Dear Brothers and Sisters in Christ,
As my brother bishops of the United States offer a statement on the fiftieth anniversary of Rev. Dr. Martin Luther King Jr.’s assassination, I believe that this provides us here in the Archdiocese of Detroit an opportunity for our own time of reflection. In 1963 in Detroit,Dr. King presented a challenge which still rings true today: “Nonviolence not only calls on its adherents to avoid physical violence, but it calls upon them to avoid internal violence of spirit. It calls on them to engage in that something called love.”
Racism is violence. It breeds private and public actions intended to diminish, deny, or –at its extreme –destroy one ethnic group’s dignity and its God-given right to be equals in the human family.In the Archdiocese of Detroit, we must never forget the generations of institutionalized racism and neglect that have happened here. God calls us to persevere in working to overcome that shameful past by the power of His grace.
At the same time, we acknowledge that in our community and elsewhere, violence presents itself in many forms–sometimes on a large and deadly scale. Closer to home, we see the weekly reports of the violent deaths of our neighbors and fellow citizens, young and old,in southeast Michigan.It is a terrible, unacceptable toll.

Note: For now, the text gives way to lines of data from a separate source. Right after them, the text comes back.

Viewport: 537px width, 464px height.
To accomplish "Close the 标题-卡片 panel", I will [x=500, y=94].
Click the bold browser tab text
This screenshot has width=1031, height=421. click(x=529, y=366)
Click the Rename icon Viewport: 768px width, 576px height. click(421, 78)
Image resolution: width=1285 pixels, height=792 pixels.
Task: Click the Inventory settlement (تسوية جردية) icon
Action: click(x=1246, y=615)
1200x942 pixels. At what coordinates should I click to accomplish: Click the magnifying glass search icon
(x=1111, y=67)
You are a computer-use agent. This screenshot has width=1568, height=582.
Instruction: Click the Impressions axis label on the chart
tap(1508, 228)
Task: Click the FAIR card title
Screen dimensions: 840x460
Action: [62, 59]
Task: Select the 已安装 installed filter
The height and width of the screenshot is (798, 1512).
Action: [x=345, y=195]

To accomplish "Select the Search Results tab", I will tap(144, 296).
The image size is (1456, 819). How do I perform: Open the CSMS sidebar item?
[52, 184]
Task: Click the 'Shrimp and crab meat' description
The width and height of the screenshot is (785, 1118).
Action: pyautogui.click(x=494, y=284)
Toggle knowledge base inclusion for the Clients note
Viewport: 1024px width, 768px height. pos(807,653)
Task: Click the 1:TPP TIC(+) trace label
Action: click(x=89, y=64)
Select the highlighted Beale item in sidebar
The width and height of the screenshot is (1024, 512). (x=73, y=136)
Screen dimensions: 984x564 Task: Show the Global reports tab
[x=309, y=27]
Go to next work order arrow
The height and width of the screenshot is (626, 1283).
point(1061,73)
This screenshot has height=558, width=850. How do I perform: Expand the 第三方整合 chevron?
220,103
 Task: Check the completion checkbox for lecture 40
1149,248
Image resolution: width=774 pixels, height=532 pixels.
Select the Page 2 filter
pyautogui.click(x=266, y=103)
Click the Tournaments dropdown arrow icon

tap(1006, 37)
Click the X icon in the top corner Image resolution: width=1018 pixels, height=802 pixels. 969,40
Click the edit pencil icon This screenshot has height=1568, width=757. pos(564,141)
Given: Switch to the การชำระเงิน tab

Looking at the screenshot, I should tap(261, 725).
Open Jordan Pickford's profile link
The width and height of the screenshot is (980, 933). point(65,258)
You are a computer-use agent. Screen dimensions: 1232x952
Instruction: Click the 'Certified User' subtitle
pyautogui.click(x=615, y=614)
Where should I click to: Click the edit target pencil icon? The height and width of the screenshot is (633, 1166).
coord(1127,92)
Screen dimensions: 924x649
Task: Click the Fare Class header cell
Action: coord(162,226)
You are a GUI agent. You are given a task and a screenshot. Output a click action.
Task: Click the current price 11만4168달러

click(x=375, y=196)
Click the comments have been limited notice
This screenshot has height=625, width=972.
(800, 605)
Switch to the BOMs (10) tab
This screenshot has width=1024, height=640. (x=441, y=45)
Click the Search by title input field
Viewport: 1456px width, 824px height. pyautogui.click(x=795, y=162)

Our Holy Father, Pope Francis, frames the issue this way: “Intolerance must be confronted in all its forms: Wherever any minority is persecuted and marginalized because of its religious convictions or ethnic identity, the well being of society as a whole is endangered and each one of us must feel affected.
We honor the legacy of Dr.King when we cast aside all forms of violence. We must do this as we continue forward as a band of joyful, missionary disciples of Jesus.